Ms Malmström said the EU has agreements with Singapore and Vietnam, had recently concluded an agreement with Japan, it has a progressive agreement now in force with Canada and had concluded work with Mexico and other countries in Latin America.

“We are in the process of negotiating agreements with other ASEAN member states.”

Federal Minister for Agriculture and Water Resources David Littleproud said he and Commissioner Malmström discussed ways in which an FTA would create opportunities for agriculture in Australia and the EU.

“The EU is already our fourth-largest agricultural export destination and we are confident this future FTA will increase the value of the EU market for our farmers,” Mr Littleproud said.

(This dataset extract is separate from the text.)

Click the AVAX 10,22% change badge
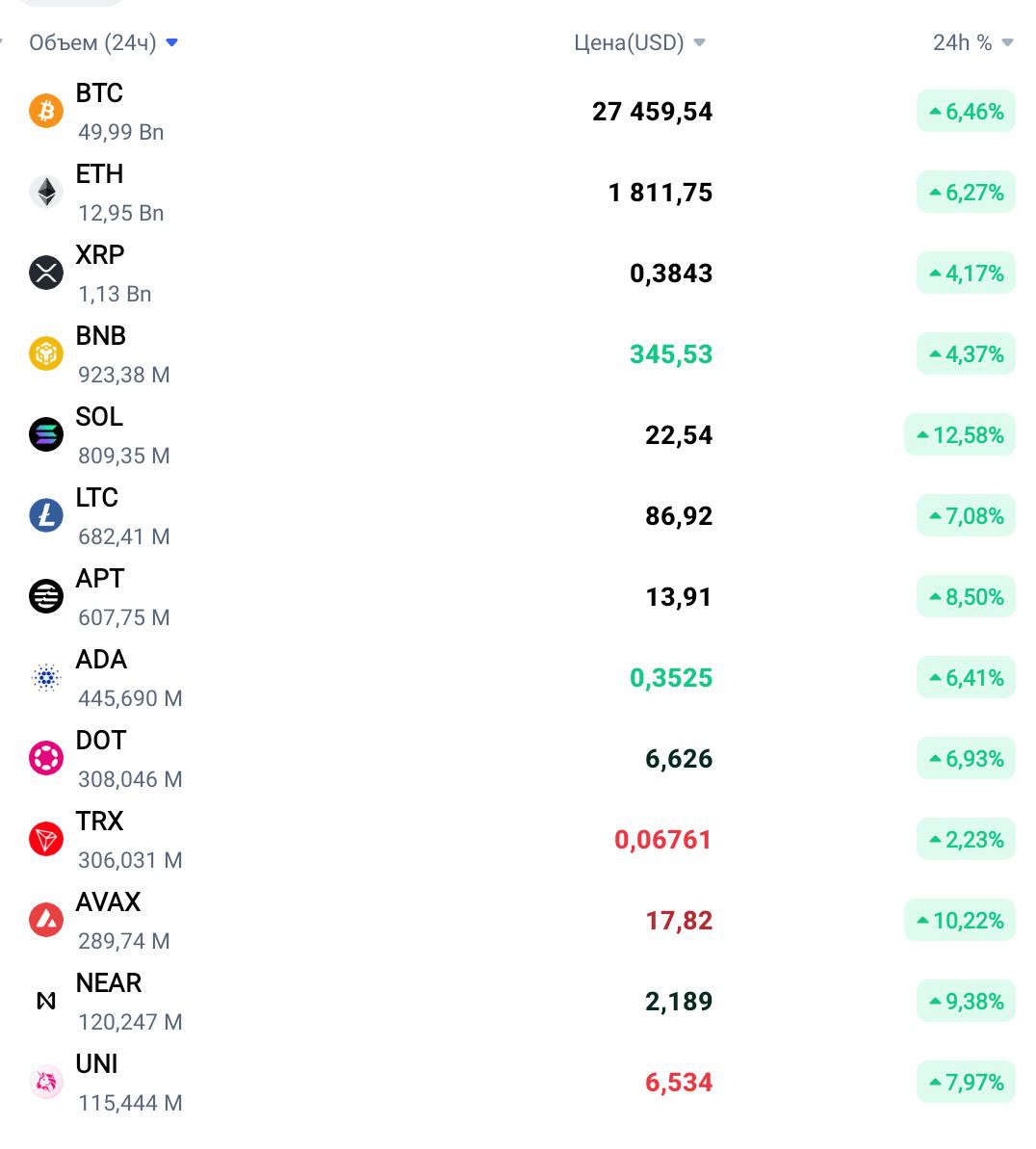The width and height of the screenshot is (1036, 1149). coord(960,921)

Reduced tariffs on EU imports of Australian product, as well as improved access, are among the key areas to be raised by Australia in the talks as a means of giving its producers a competitive edge over countries which do not have FTAs with the EU.

Agriculture industries already strong: canola on top

In 2016-17, Australia’s top exports to the EU were canola at $1.9 billion, wine at $566 million, wool at $333 million, beef and veal at $229 million, and nuts at $226 million.

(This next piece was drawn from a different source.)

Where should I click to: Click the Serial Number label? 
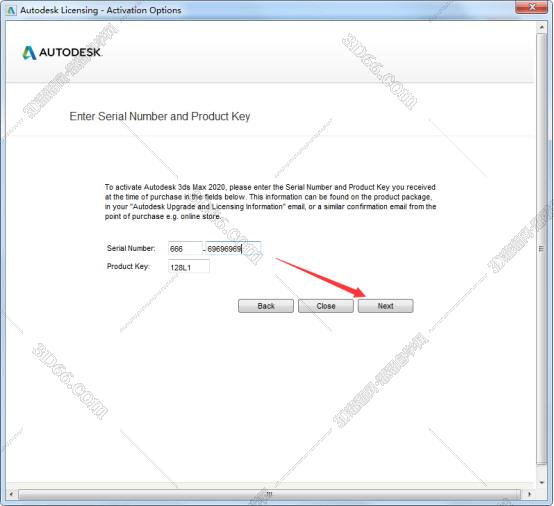(131, 248)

GrainGrowers’ trade and economics manager, Luke Mathews, said the EU is Australia’s largest canola export market and that an FTA would underpin the trading relationship.

“In 2016/17, Europe accounted for nearly 90 per cent of total Australian canola exports,” Mr Mathews said.

“Maintaining and building trade with Europe is of critical importance to Australian farmers.”

“We urge the Australian Government to negotiate a comprehensive and high-quality trade agreement with the EU that improves market access and facilitates efficient trade.

Mr Mathews said the Australian grains industry was in a fortunate position, with the majority of its grains and pulses entering EU markets duty-free, or with a limited duty.

“However, for some of our cereal, pulse or processed grain and oilseed exports we continue to face modest tariff and Tariff-Rate Quota (TRQ) barriers.

“We look forward to seeing these remaining barriers eliminated under the EU FTA.

“In addition, the FTA needs to reinforce support for an effective rules-based trading system.

“It is crucial that all non-tariff measures that are put in place to protect eco-systems and plant and animal health are based on sound science and existing international standards.”

Mr Mathews said opening new export market opportunities for Australian grains and reducing distortions in global markets were key priorities for GrainGrowers.

“We urge the Australian Government to ensure that agriculture is at the heart of the negotiations.”

The Federal Department of Agriculture and Water Resources (DAWR) said Australian farmers were already benefitting from other FTAs with countries including China, Japan and Korea, and they could look forward to better market access under the Trans-Pacific Partnership agreement (TPP-11).

Since January 2016, DAWR said it has secured more than 162 technical market-access gains across many markets and commodities.